**** EXCERPT PROVIDED
I am a voracious reader. I probably acquired the habit at an early age because there wasn't television at Long Lake until about 1955. Even then only Channel 5 was available out of Bay City and the signal was very snowy. Reading was a more secure bet than TV because the signal did not fade during the good parts.
I was reading a novel just last week and the protagonist liked rich people because no poor person had ever offered him a job with a paycheck. How could they, they didn't have money to invest.
Since savings equal investment and investment results in jobs, you should shop for a job with rich guys who have the money to create jobs. Since poor folks, by definition, don't have great wealth you probably won't get much job creation from that economic segment of the population.
I don't have figures for the top 1 percent of the population in the United States, but I ran across figures for the top 2.7 percent. The top 1 percent is only important because the president likes to talk about those folks. I wanted to know just how much money was up there in the economic ionosphere because President Obama wants to tax those folks like mad to save the economy. Well, it just won't work that way and here's why.
********
**** AVAILABLE DATA
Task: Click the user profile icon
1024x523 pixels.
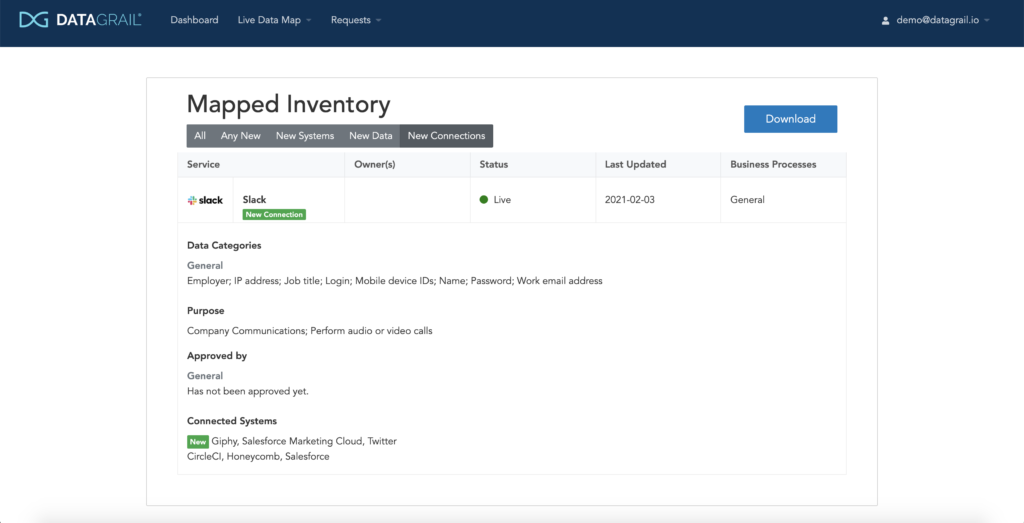Action: pyautogui.click(x=885, y=21)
********
APPLY WHAT YOU READ
#1 In the column about job creation and taxing the rich, put this sentence into Spanish: "Reading was a more secure bet than TV because the signal did not fade during the good parts."
#2 Extend the column about job creation and taxing the rich, picking up right after its final sentence.

ANSWERS TO THE EXERCISE
#1 La lectura era una apuesta más segura que la televisión porque la señal no se desvanecía durante las partes buenas.

#2
The gross assets of these folks at the top of the economic heap are estimated to be $14.72 trillion in 2010. That's more than Scrooge McDuck could ever imagine but less than the national debt. It's about the same as the gross national product for one year. When we talk about gross assets we mean things like houses, cars, bank accounts, stocks, etc. In short, we're talking the whole enchilada right down to unmentionable undergarments. We're talking about taking everything and sending these folks out into the street clad in a barrel for clothing.
The government wants to tax them so I say take it all. Since it is about the same amount as the national debt, let's just pay it off.
Where would that leave us?
Well, since these folks owned a large amount of assets invested in America, we just decreased the assets used in job creation by nearly $15 trillion and paid off the national debt in an equal amount. We saved nearly $300 billion each year in payments of interest on the debt. The deficit was reduced to $700 billion.
Since we took that money out of circulation, we destroyed the capital to support jobs. If manufacturing invests $100,000 for each job then that's 14 million jobs lost due to capital starvation. If the jobs are in service businesses or fast food, then the capital needed per job is only about $10,000 for each job. When you do the math, that's about all those jobs.
In economics the government can't create jobs. Government expenditures are expenses, thus we just destroyed our entire economic system.
Actually, if the aftermath had no effect on jobs the problem of the national debt would just reappear because nothing has been done to modify the government's expenditures to balance its income.
You just treated the symptom, not the disease. The national debt is the symptom. The chronic overspending is the disease. You cannot treat the symptom and expect the illness to abate.